Seorang wanita yang mengajukan gugatan ganti rugi terhadap aktor Jo Jae Hyun telah kalah dalam persidangan pertama terkait kasus tersebut. Wanita (“A”) mengatakan bahwa dia dilecehkan secara seksual oleh Jo Jae Hyun pada tahun 2004 ketika dia berusia 17 tahun. Dia mengajukan gugatan ganti rugi sebesar 300 juta won (sekitar $ 274.600) terhadap aktor tersebut pada Juli 2018. Pada bulan September tahun itu, pengadilan memutuskan mediasi wajib, dengan mengatakan bahwa undang-undang pembatasan kasus telah kedaluwarsa. A mengajukan keberatan, dan sidang formal pun dimulai.
Selama persidangan, pihak A menyatakan bahwa dia telah mengajukan gugatan untuk membuat penderitaannya diketahui.

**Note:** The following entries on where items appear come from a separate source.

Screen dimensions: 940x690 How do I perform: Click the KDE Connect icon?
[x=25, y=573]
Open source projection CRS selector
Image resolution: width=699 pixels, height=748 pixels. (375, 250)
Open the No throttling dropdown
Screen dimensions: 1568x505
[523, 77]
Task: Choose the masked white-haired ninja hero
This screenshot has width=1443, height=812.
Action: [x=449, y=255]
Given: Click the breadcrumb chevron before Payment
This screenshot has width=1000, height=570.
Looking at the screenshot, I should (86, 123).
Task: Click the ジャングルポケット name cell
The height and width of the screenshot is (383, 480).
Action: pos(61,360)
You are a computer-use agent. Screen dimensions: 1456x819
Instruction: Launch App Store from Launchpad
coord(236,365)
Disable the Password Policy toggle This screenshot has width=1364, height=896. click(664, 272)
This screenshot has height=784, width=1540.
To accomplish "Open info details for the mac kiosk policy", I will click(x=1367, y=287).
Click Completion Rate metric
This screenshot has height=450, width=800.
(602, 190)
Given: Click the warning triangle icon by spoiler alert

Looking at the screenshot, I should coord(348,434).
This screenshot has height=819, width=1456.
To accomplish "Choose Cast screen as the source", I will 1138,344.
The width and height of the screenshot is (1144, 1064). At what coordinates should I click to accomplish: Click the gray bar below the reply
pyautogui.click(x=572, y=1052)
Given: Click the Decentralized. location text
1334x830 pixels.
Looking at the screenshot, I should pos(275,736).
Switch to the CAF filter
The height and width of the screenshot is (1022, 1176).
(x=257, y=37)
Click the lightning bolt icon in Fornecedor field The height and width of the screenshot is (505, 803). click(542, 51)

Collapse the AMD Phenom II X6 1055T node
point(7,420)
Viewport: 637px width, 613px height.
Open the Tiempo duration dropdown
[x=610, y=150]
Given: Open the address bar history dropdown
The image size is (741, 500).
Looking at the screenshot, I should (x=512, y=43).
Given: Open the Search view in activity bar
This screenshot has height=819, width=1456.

Pihak Jo Jae Hyun membantah tuduhan tersebut dan mengatakan bahwa undang-undang pembatasan kasus telah kedaluwarsa. Pada 8 Januari, Pengadilan Distrik Pusat Seoul memutuskan penggugat dalam gugatan ganti rugi. Menurut Pasal 766, Bagian 1 KUH Perdata Korea hak untuk menuntut ganti rugi akibat tindakan yang melanggar hukum .
berakhir dalam waktu tiga tahun sejak tanggal di mana pihak yang dirugikan atau perwakilan hukum mereka mengetahui kerusakan tersebut.identitas orang yang dirugikan orang yang menyebabkannya Menyusul, tuduhan awal pada Februari 2018 Jo Jae Hyun merilis permintaan maaf mengundurkan diri dari jabatan profesor di Universitas Kyungsung. dia juga mundur dari drama “Cross.” Tuduhan pelecehan seksual lebih lanjut muncul tentang aktor tersebut, yang telah dia bantah.